• _SOURCE DOCUMENT_:
Teachers prepare long- and short-term schemes of work for each curricular area, together with useful support documentation. Generally, the planning is characterised by high standards of relevance and in most classrooms there is evidence of consistent effort to provide a measure of differentiation that has regard for variance in aptitude and ability. In addition, Individual Education Plans are prepared for all children who have special needs and these too, with their finely executed listing of learning objectives, give witness to a determination to address individual needs. At the end of each month teachers maintain a progress record of lesson topics covered, together with records in respect of some individual pupils. Appropriately, this is copied for the principal to facilitate him in promoting continuity and progression. It is noted with some satisfaction that in framing the lesson plans a creditable attempt is made to reference the work to the Primary Curriculum (1999) with its strands, strand units and objectives.
The quality of teaching observed was good. In general, teachers employ a practical blend of the traditional and the modern as their preferred approach. This is reflected in a substantially greater emphasis on whole class teaching but, appropriately, in each classroom there is evidence of group and individual approaches also. Also, in an admirable collaborative effort to utilize available talent to maximum benefit, teachers exchange with each other in areas such as Physical Education, Music and Art. The children exhibit a very positive attitude to learning and demonstrate high levels of enthusiasm and engagement throughout the lessons. In broad outline, standards of achievement are creditable, and the children are making systematic progress from class to class.

• _WORK ORDER A_:
According to the school report, what do teachers keep at the end of each month?
• _WORK ORDER B_:
Set down the part of the school report starting with "The quality of" and going on through "class to class.".
• _WORK ORDER C_:
Resume the school report, picking up after its final sentence.
The records that come next have no connection to the school report.

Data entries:
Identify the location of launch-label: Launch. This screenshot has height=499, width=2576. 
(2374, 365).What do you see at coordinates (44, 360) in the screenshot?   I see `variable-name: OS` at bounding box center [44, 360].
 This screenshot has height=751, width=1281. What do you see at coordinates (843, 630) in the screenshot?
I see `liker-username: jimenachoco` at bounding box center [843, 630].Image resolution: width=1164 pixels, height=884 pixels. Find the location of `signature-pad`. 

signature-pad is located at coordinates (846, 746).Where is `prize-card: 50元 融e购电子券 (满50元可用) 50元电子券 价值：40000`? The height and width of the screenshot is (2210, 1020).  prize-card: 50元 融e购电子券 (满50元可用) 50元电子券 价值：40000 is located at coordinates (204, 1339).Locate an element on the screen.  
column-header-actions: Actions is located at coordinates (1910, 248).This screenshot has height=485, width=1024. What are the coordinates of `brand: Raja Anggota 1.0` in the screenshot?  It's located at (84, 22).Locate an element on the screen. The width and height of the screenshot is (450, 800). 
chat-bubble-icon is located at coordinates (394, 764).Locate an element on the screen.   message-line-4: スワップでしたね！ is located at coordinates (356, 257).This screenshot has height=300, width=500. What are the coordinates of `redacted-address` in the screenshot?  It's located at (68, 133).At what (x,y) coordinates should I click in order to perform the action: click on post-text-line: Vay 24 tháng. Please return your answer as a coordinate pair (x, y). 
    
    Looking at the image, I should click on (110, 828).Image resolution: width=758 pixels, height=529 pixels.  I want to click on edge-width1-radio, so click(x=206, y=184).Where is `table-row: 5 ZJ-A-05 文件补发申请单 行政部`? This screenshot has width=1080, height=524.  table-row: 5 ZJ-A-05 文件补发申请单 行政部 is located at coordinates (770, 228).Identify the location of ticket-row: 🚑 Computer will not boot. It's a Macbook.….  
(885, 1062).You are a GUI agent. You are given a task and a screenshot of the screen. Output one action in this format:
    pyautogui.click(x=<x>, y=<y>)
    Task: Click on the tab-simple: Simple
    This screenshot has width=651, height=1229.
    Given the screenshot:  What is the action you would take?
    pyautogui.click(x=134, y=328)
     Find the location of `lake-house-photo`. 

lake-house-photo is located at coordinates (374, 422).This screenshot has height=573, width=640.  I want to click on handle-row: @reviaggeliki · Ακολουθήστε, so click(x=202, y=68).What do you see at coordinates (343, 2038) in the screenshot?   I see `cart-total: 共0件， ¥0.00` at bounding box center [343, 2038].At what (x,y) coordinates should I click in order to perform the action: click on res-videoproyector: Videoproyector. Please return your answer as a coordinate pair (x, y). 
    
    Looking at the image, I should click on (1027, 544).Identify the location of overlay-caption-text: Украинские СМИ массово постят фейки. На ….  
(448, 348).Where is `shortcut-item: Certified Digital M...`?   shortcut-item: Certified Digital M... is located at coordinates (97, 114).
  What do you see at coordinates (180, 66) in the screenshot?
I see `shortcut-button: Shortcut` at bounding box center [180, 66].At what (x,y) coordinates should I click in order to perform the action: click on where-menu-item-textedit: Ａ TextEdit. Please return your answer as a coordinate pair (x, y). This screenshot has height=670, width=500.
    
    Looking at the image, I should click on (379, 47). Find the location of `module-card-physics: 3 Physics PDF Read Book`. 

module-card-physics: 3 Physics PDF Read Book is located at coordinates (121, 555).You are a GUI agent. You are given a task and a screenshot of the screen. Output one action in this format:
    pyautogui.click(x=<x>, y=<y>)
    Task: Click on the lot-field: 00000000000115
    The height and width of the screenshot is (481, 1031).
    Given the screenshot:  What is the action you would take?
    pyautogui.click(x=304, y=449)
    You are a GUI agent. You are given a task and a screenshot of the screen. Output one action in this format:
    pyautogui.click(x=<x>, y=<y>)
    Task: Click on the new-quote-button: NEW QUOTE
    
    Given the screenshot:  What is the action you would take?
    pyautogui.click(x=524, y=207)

• _TASK OUTPUT A_:
A progress record of the lesson topics covered, along with records for some individual pupils.

• _TASK OUTPUT B_:
The quality of teaching observed was good. In general, teachers employ a practical blend of the traditional and the modern as their preferred approach. This is reflected in a substantially greater emphasis on whole class teaching but, appropriately, in each classroom there is evidence of group and individual approaches also. Also, in an admirable collaborative effort to utilize available talent to maximum benefit, teachers exchange with each other in areas such as Physical Education, Music and Art. The children exhibit a very positive attitude to learning and demonstrate high levels of enthusiasm and engagement throughout the lessons. In broad outline, standards of achievement are creditable, and the children are making systematic progress from class to class.

• _TASK OUTPUT C_:
Ta sé mar aidhm inmholta ag na hoidí i gcoitinne an Ghaeilge a chur chun cinn mar theanga bheo sa scoil, ní nach ionadh go sonrach nuair a chuirtear san áireamh go bhfuil céatadán ard den fhoireann ardinniúil ar an nGaeilge agus bróduil as traidisiún clúiteach na Mainistreach Thuaidh i dtaca le cothú na Gaeilge. Caitear dua le teagasc na Gaeilge tríd an scoil, saothraítear struchtúr na teanga go tairbheach le linn ceachta agus tá greim so-ghlactha ag cuid mhaith de na daltaí ar na múnlaí atá riachtanach sa ghnáthchaint. Baintear úsáid as miondrámaíocht anois is arís, díritear aire ar an léitheoireacht go sistéamach agus i ranganna áirithe aithrisítear filíocht go tráthrialta. Tríd is tríd, sroichtear caighdeán chreidiúnach san obair i gcoitinne. Meastar gurb é an dúshlán is mó faoin fhoireann chun an caighdeán a ardú a thuilleadh ná aidhmeanna agus cuspóirí úsáid na Gaeilge a shainniú le níos mó cruinnis agus a chur chun cinn ar bhealach sistéamach amach anseo.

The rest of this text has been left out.